■ **INFORMATION PROVIDED**:
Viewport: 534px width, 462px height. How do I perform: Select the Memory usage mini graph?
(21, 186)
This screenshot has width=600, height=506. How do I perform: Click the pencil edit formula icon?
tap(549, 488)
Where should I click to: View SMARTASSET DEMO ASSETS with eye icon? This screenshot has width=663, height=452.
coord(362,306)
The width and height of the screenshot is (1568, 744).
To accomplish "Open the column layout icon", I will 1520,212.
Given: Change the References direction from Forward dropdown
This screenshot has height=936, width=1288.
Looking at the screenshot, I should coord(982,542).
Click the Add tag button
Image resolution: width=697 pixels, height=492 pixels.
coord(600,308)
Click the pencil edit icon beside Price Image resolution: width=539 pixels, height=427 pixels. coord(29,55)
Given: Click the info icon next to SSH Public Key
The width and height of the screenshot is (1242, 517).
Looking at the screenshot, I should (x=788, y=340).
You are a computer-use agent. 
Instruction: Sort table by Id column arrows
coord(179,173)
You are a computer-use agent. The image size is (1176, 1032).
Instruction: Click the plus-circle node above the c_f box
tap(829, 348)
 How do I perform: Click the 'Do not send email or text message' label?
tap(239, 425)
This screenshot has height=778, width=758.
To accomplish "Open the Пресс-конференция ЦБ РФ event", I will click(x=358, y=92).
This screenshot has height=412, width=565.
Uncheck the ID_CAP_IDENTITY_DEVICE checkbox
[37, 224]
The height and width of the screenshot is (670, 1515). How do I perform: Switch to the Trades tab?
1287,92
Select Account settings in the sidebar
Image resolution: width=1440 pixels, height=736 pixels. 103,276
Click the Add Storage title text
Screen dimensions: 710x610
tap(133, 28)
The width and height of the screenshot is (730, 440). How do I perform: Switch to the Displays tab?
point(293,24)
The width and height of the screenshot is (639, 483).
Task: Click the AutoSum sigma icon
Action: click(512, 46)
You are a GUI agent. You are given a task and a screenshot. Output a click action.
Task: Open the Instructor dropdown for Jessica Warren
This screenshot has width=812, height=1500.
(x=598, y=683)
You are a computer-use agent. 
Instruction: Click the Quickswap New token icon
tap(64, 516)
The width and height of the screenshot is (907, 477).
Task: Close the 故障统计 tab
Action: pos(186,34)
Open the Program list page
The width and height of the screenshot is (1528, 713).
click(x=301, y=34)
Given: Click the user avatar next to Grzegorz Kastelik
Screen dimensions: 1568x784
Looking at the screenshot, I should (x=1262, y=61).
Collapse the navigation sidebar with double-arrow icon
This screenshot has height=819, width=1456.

■ **TASK DETAILS**: Starting at the line that contains "Screen dimensions: 1568x784", repeat each line exactly through the last one in the listing. Include both of those lines and nothing more.

■ **RESULT OF THIS TASK**:
Screen dimensions: 1568x784
Looking at the screenshot, I should (x=1262, y=61).
Collapse the navigation sidebar with double-arrow icon
This screenshot has height=819, width=1456.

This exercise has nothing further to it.